Copy out the material word for word, from the line containing "You are a GUI" through the line containing "pyautogui.click(x=776, y=1271)", including both of those lines.

### Information supplied:

=======

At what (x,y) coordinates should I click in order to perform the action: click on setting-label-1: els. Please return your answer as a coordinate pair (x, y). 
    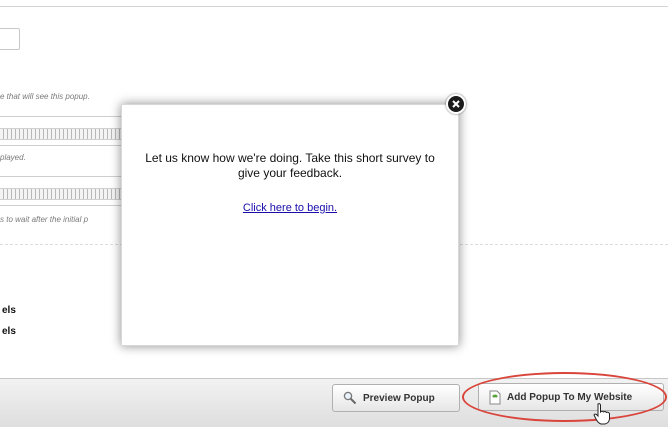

=======

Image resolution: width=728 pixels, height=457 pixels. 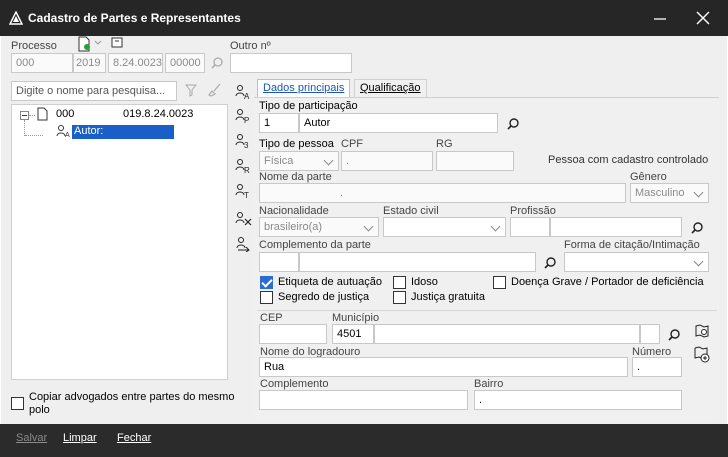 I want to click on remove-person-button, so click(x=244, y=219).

=======

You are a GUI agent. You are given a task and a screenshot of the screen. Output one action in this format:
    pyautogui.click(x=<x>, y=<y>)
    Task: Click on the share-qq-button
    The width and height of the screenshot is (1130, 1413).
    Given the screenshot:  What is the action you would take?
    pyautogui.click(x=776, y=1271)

=======

### Response area:
You are a GUI agent. You are given a task and a screenshot of the screen. Output one action in this format:
    pyautogui.click(x=<x>, y=<y>)
    Task: Click on the share-qq-button
    The width and height of the screenshot is (1130, 1413).
    Given the screenshot:  What is the action you would take?
    pyautogui.click(x=776, y=1271)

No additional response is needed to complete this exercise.